PROBLEM DESCRIPTION: Every line that includes the word "computer" needs to be copied from the listing.

Segment Start: GIVEN DATA

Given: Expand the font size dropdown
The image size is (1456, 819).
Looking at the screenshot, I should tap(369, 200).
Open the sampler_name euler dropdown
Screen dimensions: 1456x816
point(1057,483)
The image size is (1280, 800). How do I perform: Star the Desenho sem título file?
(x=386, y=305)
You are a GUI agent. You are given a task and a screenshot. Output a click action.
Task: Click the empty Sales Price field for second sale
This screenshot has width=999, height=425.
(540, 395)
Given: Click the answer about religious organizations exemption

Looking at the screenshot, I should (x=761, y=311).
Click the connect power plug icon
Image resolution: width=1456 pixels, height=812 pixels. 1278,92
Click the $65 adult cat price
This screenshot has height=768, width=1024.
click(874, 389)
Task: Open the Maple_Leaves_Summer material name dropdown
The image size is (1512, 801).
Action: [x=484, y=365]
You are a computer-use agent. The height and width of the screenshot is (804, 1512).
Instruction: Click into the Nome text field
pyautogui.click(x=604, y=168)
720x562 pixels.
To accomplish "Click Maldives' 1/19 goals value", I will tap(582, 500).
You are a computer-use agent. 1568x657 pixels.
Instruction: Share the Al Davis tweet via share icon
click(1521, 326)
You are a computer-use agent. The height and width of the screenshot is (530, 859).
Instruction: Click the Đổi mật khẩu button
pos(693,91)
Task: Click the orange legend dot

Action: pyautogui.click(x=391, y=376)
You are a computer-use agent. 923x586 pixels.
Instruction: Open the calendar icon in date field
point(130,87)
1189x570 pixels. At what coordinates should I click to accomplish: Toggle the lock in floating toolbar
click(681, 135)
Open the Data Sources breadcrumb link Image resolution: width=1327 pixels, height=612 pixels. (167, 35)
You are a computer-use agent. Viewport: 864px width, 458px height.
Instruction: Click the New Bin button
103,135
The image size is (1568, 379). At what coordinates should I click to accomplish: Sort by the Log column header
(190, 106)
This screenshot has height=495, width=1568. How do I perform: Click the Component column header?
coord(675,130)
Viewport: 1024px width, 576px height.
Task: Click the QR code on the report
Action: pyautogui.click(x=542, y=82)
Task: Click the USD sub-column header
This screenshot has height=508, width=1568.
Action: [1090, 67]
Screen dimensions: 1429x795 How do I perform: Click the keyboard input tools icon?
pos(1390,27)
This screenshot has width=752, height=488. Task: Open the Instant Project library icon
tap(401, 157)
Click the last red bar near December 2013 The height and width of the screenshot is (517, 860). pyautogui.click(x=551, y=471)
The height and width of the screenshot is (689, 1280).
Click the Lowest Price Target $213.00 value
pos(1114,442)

Segment End: GIVEN DATA

PROBLEM SOLUTION:
You are a computer-use agent. The height and width of the screenshot is (804, 1512).
You are a computer-use agent. 1568x657 pixels.
You are a computer-use agent. The height and width of the screenshot is (530, 859).
You are a computer-use agent. 923x586 pixels.
You are a computer-use agent. Viewport: 864px width, 458px height.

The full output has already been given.